Feature Engineering can include techniques like normalizing the data, creating new features by combining existing ones, or removing irrelevant or redundant features.
Juan
Regarding your second question:
The neurons in the layers initially start as the result of a linear transformation (W * a +b) followed by a non-linear transformation (the selected activation function, like ReLU or tanh or any other). In this very first stage, the W of each layer is randomly initialized (there are several algorithms to initialize Ws and b). In the very first hidden layer, the formula would be W * X + b, so this very first hidden layer will take the input, which would include all the features, including those engineered features.
One the training takes effect, the back propagation, which starts with a cost function and goes layer by layer from end to start with derivatives that calculate the gradients, will update the values of W and b in each layer, among other things.
Does it make sense?
Juan
Hey Juan,
my sincere thanks. you have helped make it clearer for me.
Vahdet
In addition to the good answers: This thread might be of interest with respect to feature engineering:
Best
Christian
One of the big motivations for neural networks is that you don’t need to employ feature engineering necessarily, as the hidden layers will find properties of the input data for you. When you introduce feature engineering, you are putting your input data through non-linearities so you can find a hyperplane that linearly separates your data. This is essentially what a neural network does through the use of non-linear activation functions. In essence, the neural network absolves the feature engineering part of the problem from the developer.
Hello @Hokie81!
It’s me again I completely agree with you that NN is by itself doing feature engineering and it is also what makes NN so powerful!

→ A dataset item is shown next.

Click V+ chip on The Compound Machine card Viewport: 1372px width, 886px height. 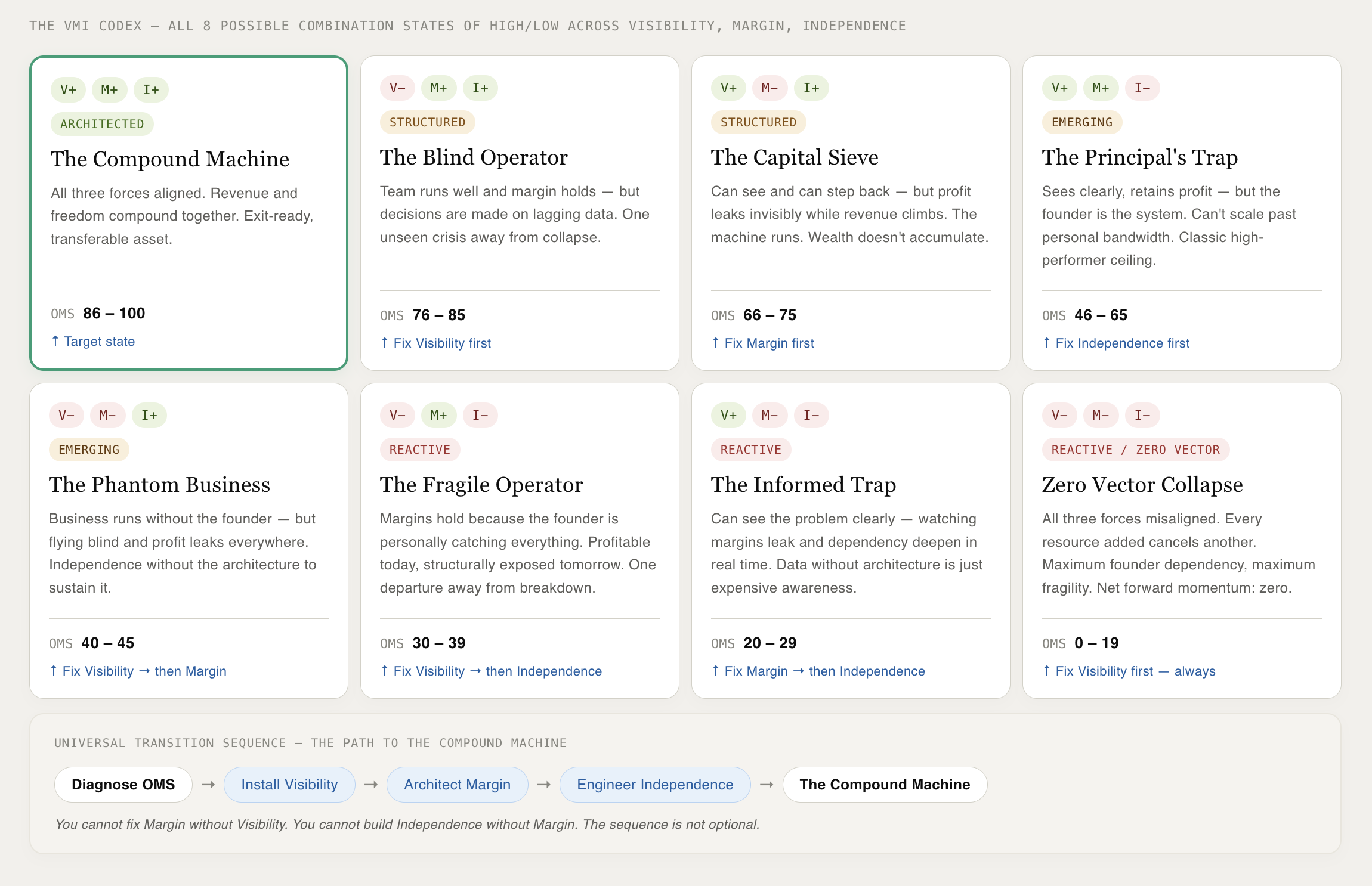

On the other hand, if I know I can engineer some features myself by multiplication that will help the model, I won’t hesistate to do it, because there is also limitations such as that NN is not the best in multiplying. We know a Dense layer is only weighted-adding some features up.
Now I am not saying NN can’t handle multiplication, instead, with enough neurons NN may still be able to resemble multiplied features through additions. However, we can save some time if we just give NN our own engineered features.